Dimension	Eventual (read replica)	Strong (read primary)
Read latency	Lower — nearest replica	Higher — one hot node
Staleness window	Milliseconds to seconds	None for that key
Read throughput	Scales with replica count	Bounded by the primary
Cost	Cheaper, fan-out reads	Pricier, less cacheable
App complexity	Must tolerate staleness / retry	Simpler mental model

Watch out for

A GET immediately after a PUT can return 404 — the object exists, but your read hit a replica that hasn’t received it.
Overwriting an existing key can briefly return the old version, not your new bytes, until that replica catches up.
A LIST right after a write may omit the new object, even though a direct GET on the primary would find it.
Don’t assume a global order across replicas — two clients can observe writes landing in different sequences during the window.
Caches and CDNs extend staleness well past the replication window; a cached 404 or old body can outlive convergence by minutes.

Worked example

You PUT s3://bucket/avatar.png and get 200 OK. Your UI immediately GETs it to render the new avatar. The load balancer routes that read to replica B, which is still 80 ms behind the replication queue — so it answers 404 Not Found. Your page shows a broken image even though the upload “succeeded.”

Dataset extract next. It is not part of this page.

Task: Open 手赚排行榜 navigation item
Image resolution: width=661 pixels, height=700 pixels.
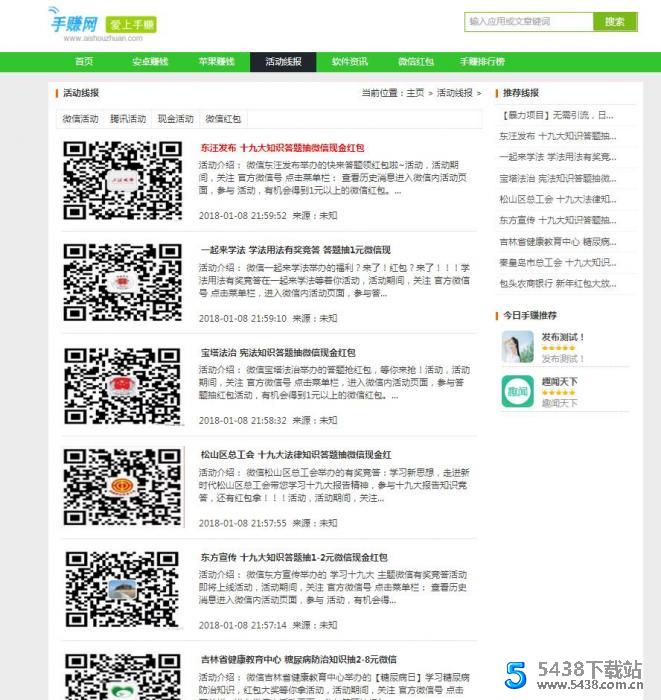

A retry 200 ms later is routed to replica A, which has now converged, and returns 200 OK with the bytes. The robust fix: retry with backoff, or read the object back from the primary (a consistent read) for the one request that must reflect your own write.

Note that modern S3 now gives strong read-after-write consistency for new objects and overwrites — AWS routes the read so this exact new-object 404 no longer happens. The eventual-consistency model here is still the right mental model for replicated stores in general, and for understanding why that guarantee mattered.

Check yourself

You upload report.pdf, get 200, then immediately GET it and receive a 404. What happened?

One request must reflect your own write. What’s the cleanest fix?